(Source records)
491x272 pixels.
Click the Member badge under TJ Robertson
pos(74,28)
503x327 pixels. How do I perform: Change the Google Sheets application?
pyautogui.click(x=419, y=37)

● **Task directions**
Exactly as written, transcribe each line of the data.

● **Response**
491x272 pixels.
Click the Member badge under TJ Robertson
pos(74,28)
503x327 pixels. How do I perform: Change the Google Sheets application?
pyautogui.click(x=419, y=37)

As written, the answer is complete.